◆ **Provided passage**
# # # # # # #
The U.S. State Department yesterday accused the Russian government of running a large-scale disinformation effort in Latin America. "The Social Design Agency (SDA), the Institute for Internet Development, and Structura coordinated on the development of an information manipulation campaign targeting Latin America that aims to promote Russia’s strategic interests in the region at the expense of other countries by overtly and covertly coopting local media and influencers to spread disinformation and propaganda. These are 'influence-for-hire' firms with deep technical capability, experience in exploiting open information environments, and a history of proliferating disinformation and propaganda to further Russia’s foreign influence objectives."
The effort begins, the State Department says, with the organization of an editorial staff in the region (probably in Chile), with local agents of influence recruited locally in targeted countries throughout the region. Content is then created in Russia for subsequent transmission to local agents. Editors in Moscow proficient in Spanish play a central role in such content creation. The Spanish-language outlets Pressenza and El Ciudadano are central to dissemination of the content. A broader network is available for amplification of messages.
The campaign seeks "to launder its propaganda and disinformation through local media in a way that feels organic to Latin American audiences." Its goal is "to undermine support for Ukraine and propagate anti-U.S. and anti-NATO sentiment." The content aims generally to misrepresent Russia as a champion against neocolonialism, its war in Ukraine a just struggle against Western imperialism. Argentina, Bolivia, Chile, Colombia, Cuba, Mexico, Venezuela, Brazil, Ecuador, Panama, Paraguay, Peru, and Uruguay are among the countries targeted.
The CyberWire's continuing coverage of Russia's war against Ukraine, with special attention to the cyber phases of that war, may be found here.
Could X’s new CEO be cracking down on hate speech?
Since Elon Musk’s purchase of X (the social media platform formerly known as Twitter), the self-described “free speech absolutist” has proclaimed speech freedom as a primary tenet of his new rule, even if that means allowing content that other platforms consider disinformation or hate speech.
# # # # # # #
◆ **Work order 1**
Copy the part of the news excerpt that begins at the words "The campaign seeks" and stops after the words "on hate speech?", word for word.
◆ **Work order 2**
Answer these questions from the news excerpt, one line each:
(a) Which two Spanish-language outlets are central to spreading the content?
(b) In which country is the regional editorial staff probably set up?
(c) How does Elon Musk describe himself?
◆ **Work order 3**
Continue the news excerpt from its last sentence, which is about Elon Musk and speech on X.

◆ **Input data**
# # # # # # #
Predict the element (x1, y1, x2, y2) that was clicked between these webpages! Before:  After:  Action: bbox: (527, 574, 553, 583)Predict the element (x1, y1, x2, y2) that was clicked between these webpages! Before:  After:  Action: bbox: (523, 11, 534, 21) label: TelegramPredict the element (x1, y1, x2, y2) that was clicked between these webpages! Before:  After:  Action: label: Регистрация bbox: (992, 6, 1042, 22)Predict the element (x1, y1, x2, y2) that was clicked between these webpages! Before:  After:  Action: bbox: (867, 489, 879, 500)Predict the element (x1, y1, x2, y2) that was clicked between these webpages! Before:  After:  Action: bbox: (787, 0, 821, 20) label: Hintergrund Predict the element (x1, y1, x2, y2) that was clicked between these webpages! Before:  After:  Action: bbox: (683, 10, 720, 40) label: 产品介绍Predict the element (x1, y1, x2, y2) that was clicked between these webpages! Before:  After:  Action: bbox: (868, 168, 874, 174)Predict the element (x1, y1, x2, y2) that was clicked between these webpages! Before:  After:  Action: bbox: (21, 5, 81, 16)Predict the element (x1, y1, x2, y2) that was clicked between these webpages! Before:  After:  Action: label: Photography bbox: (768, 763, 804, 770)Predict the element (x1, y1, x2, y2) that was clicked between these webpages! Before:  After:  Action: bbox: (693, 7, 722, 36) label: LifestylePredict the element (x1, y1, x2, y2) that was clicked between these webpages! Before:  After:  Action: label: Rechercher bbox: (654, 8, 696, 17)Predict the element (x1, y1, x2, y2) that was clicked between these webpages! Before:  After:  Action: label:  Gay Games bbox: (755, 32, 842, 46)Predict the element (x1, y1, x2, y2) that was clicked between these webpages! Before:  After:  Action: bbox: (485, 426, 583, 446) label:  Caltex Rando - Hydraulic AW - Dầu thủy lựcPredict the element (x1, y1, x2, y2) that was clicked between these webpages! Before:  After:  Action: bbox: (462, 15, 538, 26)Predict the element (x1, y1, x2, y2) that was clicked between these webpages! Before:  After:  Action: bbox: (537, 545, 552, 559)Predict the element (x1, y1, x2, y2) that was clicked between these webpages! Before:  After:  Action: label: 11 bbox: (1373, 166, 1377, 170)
# # # # # # #
◆ **Task result 1**
The campaign seeks "to launder its propaganda and disinformation through local media in a way that feels organic to Latin American audiences." Its goal is "to undermine support for Ukraine and propagate anti-U.S. and anti-NATO sentiment." The content aims generally to misrepresent Russia as a champion against neocolonialism, its war in Ukraine a just struggle against Western imperialism. Argentina, Bolivia, Chile, Colombia, Cuba, Mexico, Venezuela, Brazil, Ecuador, Panama, Paraguay, Peru, and Uruguay are among the countries targeted.
The CyberWire's continuing coverage of Russia's war against Ukraine, with special attention to the cyber phases of that war, may be found here.
Could X’s new CEO be cracking down on hate speech?

◆ **Task result 2**
(a) Pressenza and El Ciudadano
(b) Chile
(c) As a "free speech absolutist"

◆ **Task result 3**
However, Business Insider reports this weekend the newly selected CEO Linda Yaccarino made the surprising choice to remove a post that pushed the limits of free speech too far. The Israel-Hamas conflict has stirred a great deal of controversy, and in late October Afnan Ullah Khan, a member of the Senate in Pakistan, published a post declaring his disagreement with the actions of the Israeli Government. The post featured a picture of Adolf Hitler with the caption, “At least now the world know, why he did, what he did.” While staffers struggled with how to react, insiders say advertisers threatened to pull their dollars if the post wasn’t removed. After several hours, during which the post was viewed approximately one million times, Yaccarino directed X's global escalation team to take the post down, not to appease advertisers, she says, but because it violated X’s policies.
In the weeks following Musk’s takeover, the European Commission found that the social media site was both slower at responding to reports of hate speech and was less likely to remove content reported for hate speech, and the New York Times reported that antisemitic tweets rose 61%. It doesn't help that Musk reduced the platform’s trust and safety team from over two hundred employees to just twenty, no doubt making it difficult to stay on top of violations. And in recent weeks X has been cited as a point of origin for misinformation regarding the conflict in Gaza. That said, Yaccarino’s choice to remove the post in question seems to signal that X might be going in a different direction now that she’s in charge. Just a day before the post went up, Yaccarino published a blog post stating that safety is a "critical priority" and that X is working to "combat bad actors and consistently enforce our rules in areas such as hate speech, platform manipulation, child safety, impersonation, civic integrity, and more."